### GIVEN PASSAGE
-=-=-

Re: [PATCH net-next v3 5/5] net: wangxun: implement pci_error_handlers ops

Netdev List
 help / color / mirror / Atom feed

From: Paolo Abeni <pabeni@redhat.com>
To: jiawenwu@trustnetic.com
Cc: netdev@vger.kernel.org, mengyuanlou@net-swift.com,
	andrew+netdev@lunn.ch, davem@davemloft.net, edumazet@google.com,
	kuba@kernel.org, pabeni@redhat.com, richardcochran@gmail.com,
	linux@armlinux.org.uk, horms@kernel.org, kees@kernel.org,
	larysa.zaremba@intel.com, leitao@debian.org, joe@dama.to,
	jacob.e.keller@intel.com, fabio.baltieri@gmail.com
Subject: Re: [PATCH net-next v3 5/5] net: wangxun: implement pci_error_handlers ops
Date: Thu, 14 May 2026 11:24:00 +0200	[thread overview]
Message-ID: <20260514092415.90852-1-pabeni@redhat.com> (raw)
In-Reply-To: <20260509100540.32612-6-jiawenwu@trustnetic.com>

From: AI Reviewer <ai@example.com>

This is an AI-generated review of your patch. The human sending this
email has considered the AI review valid, or at least plausible.
Full review at: https://netdev-ai.bots.linux.dev/sashiko/
---
net: wangxun: implement pci_error_handlers ops

This patch adds AER error_detected, slot_reset, and resume callbacks
for the libwx, ngbe, and txgbe drivers, gates pci_disable_device()
behind a new WX_STATE_DISABLED bit, and adds pci_save_state() at the
end of probe.

> diff --git a/drivers/net/ethernet/wangxun/libwx/wx_err.c b/drivers/net/ethernet/wangxun/libwx/wx_err.c
> index deb9fac2e1a9..64d43bf6e9da 100644
> --- a/drivers/net/ethernet/wangxun/libwx/wx_err.c
> +++ b/drivers/net/ethernet/wangxun/libwx/wx_err.c
> @@ -4,11 +4,119 @@
>
>  #include <linux/netdevice.h>
>  #include <linux/pci.h>
> +#include <linux/aer.h>
>
>  #include "wx_type.h"
>  #include "wx_lib.h"
>  #include "wx_err.h"
>
> +/**
> + * wx_io_error_detected - called when PCI error is detected
> + * @pdev: Pointer to PCI device
> + * @state: The current pci connection state
> + *
> + * Return: pci_ers_result_t.

-=-=-

### INSTRUCTIONS FOR THE TASK
Extend the review of the wangxun pci_error_handlers patch beyond its final line.

-=-=-

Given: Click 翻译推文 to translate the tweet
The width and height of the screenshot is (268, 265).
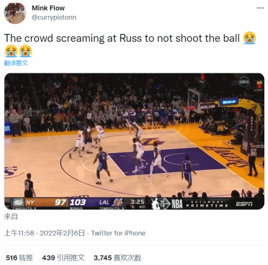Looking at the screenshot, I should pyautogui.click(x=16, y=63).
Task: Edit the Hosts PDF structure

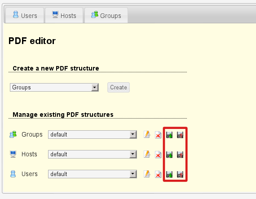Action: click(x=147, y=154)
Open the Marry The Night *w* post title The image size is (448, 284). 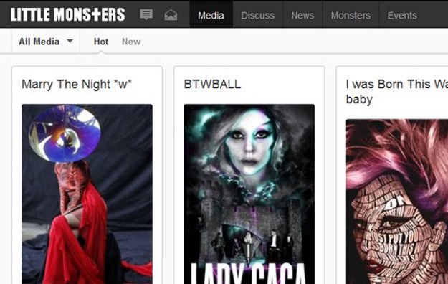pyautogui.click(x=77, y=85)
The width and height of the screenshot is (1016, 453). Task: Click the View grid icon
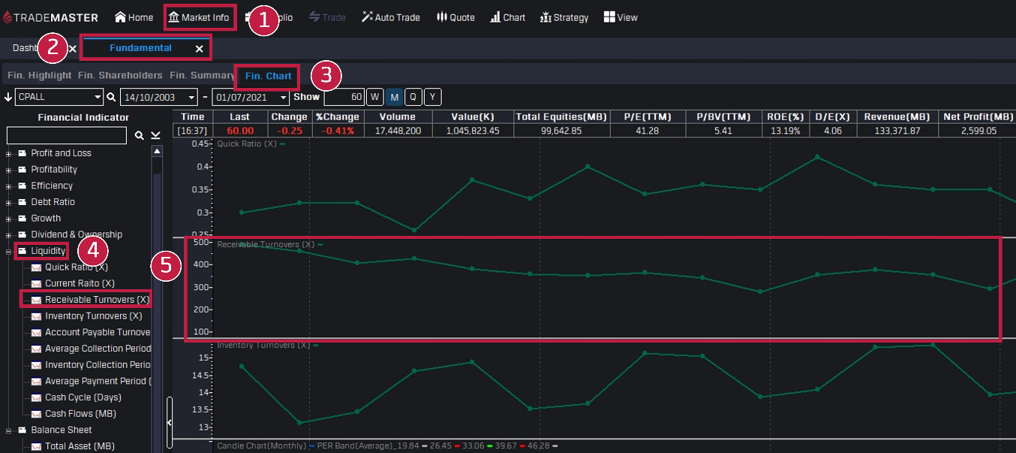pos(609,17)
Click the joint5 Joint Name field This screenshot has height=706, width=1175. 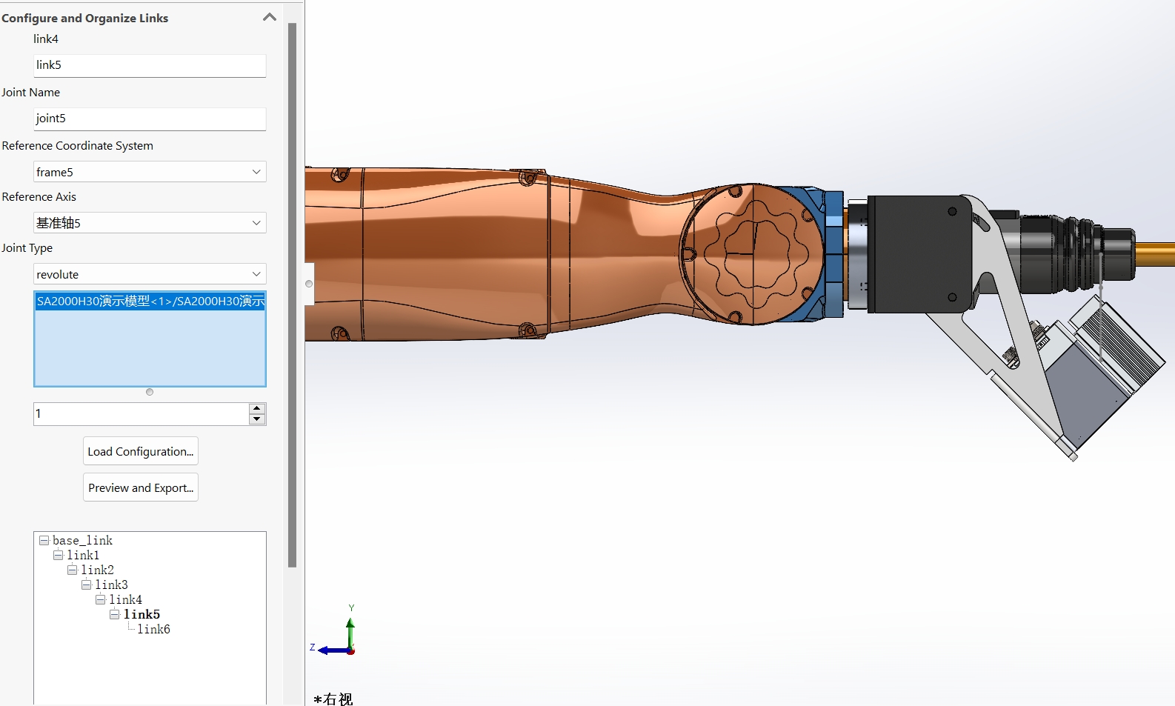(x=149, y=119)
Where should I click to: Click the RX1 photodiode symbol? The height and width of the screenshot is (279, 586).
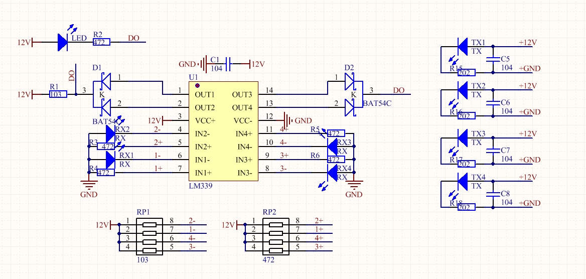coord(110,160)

-=-=-

### EXPECTED OUTPUT
> + *
> + * This function is called after a PCI bus error affecting
> + * this device has been detected.
> + */
> +static pci_ers_result_t wx_io_error_detected(struct pci_dev *pdev,
> +					     pci_channel_state_t state)
> +{
> +	struct wx *wx = pci_get_drvdata(pdev);
> +	struct net_device *netdev;
> +
> +	if (!wx)
> +		return PCI_ERS_RESULT_DISCONNECT;
> +
> +	netdev = wx->netdev;
> +	if (!netif_device_present(netdev))
> +		return PCI_ERS_RESULT_DISCONNECT;
> +
> +	if (state == pci_channel_io_perm_failure)
> +		return PCI_ERS_RESULT_DISCONNECT;
> +
> +	rtnl_lock();
> +	netif_device_detach(netdev);
> +
> +	if (netif_running(netdev))
> +		wx->close_suspend(wx);

[High]

Should this path consult pci_channel_offline(pdev) (or the state
argument) before invoking close_suspend()?  When state ==
pci_channel_io_frozen, MMIO is unreliable: reads return all-ones and
writes are dropped.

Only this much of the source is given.